Mercredi 27 avril, le pénaliste lillois est devenu l’avocat le plus médiatique de France.

Voix grave, cheveux plaqués, Frank Berton squatte journaux, radios et autres plateaux de télévision depuis plusieurs jours. À 53 ans, l’avocat s’apprête à défendre le principal suspect toujours en vie des attentats du 13 novembre.

 

« Il doit être jugé pour ce qu’il a fait »

 

« J’ai hésité. D’abord, j’ai voulu le rencontrer », reconnaît Frank Berton, précisant qu’il n’aurait pas défendu Salah Abdeslam s’il avait choisi de se murer dans le silence. Le premier contact avec son client remonte aux jours précédents son transfèrement vers la France.
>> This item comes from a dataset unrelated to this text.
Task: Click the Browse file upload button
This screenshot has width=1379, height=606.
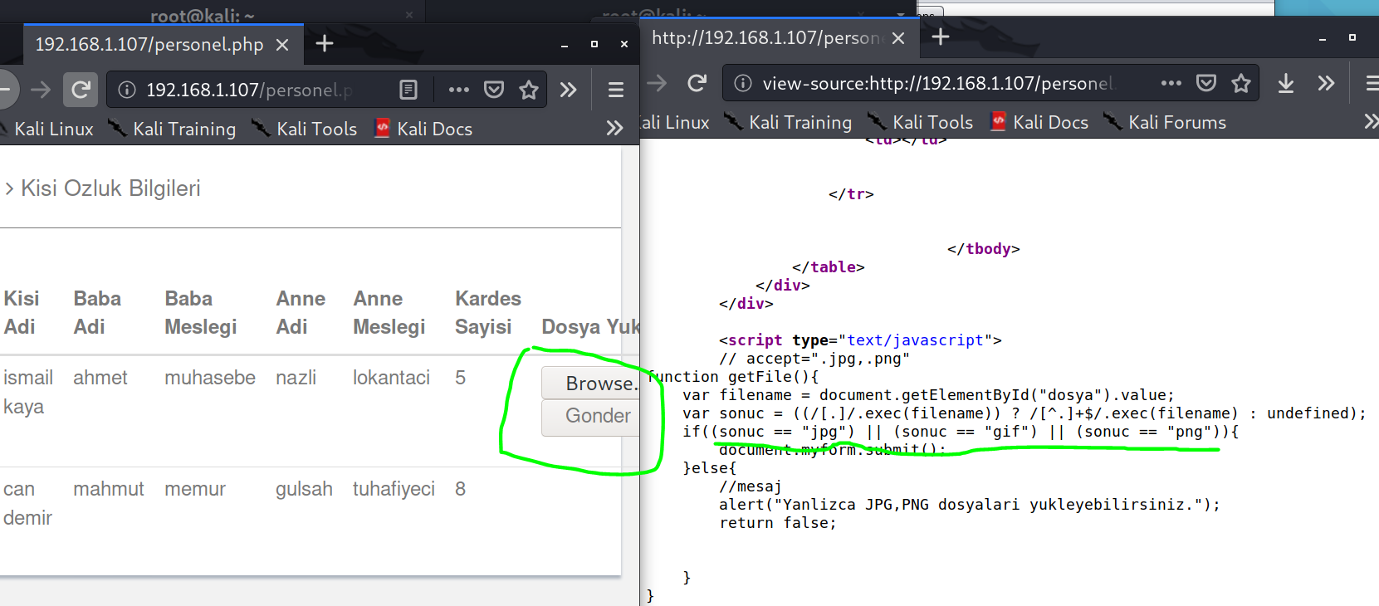Action: (x=591, y=384)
L’avocat décrit alors un homme « effondré », qui prendra ses responsabilités. « Ce garçon doit être jugé pour ce qu’il a fait (…) pas pour ce qu’il représente parce qu’il est le dernier survivant et qu’on lui ferait porter des faits et gestes qui ne sont pas les siens », explique Frank Berton, qui a la réputation de s’intéresser à la nature humaine plus qu’à la morale. Un point du vue qui a du mal à passer dans l’opinion publique. Même s’il a rappelé qu’il défendait l’homme et pas la cause, Frank Berton fait déjà l’objet des critiques les plus acerbes. « On a l’impression que je mène un combat qui n’a pas de sens, pas d’utilité, avoue-t-il. Mais la justice c’est comprendre, nous ne sommes pas dans un État totalitaire. » Du côté de la profession, le lillois semble néanmoins faire l’unanimité : « C’est un confrère qui n’a plus rien à prouver et que des coups à prendre dans cette affaire », twittait Maître Eolas.

 

Expliquer et comprendre

 

Loin de l’air glacial que pouvait dégager Jacques Vergès au moment de défendre Klaus Barbie, Frank Berton fait preuve d’empathie « Je comprends un discours de souffrance, de douleur [des familles des victimes]… qui peut être insensible à ça ? La justice se rend quand on comprend les choses ». Expliquer, comprendre, analyser… c’est là tout l’intérêt de sa mission, « sinon le procès ne sera pas utile aux victimes ». Quant à son client, si l’avocat reconnaît défendre un homme « odieux », il est pour lui important  d’écrire une page, « sinon tout ce drame, ce sang coulé n’a pas de sens ». Quoi qu’il en soit, dans cette affaire, l’homme ne pourra gagner qu’en notoriété, puisqu’il ne sera rémunéré par l’État qu’au titre de l’aide juridictionnelle. Cet habitué des dossiers sensibles (Outreau, Florence Cassez), jure en tout cas d’exercer son métier avec « humanité, dignité et humilité ». Seule la suite de l’affaire pourra le confirmer.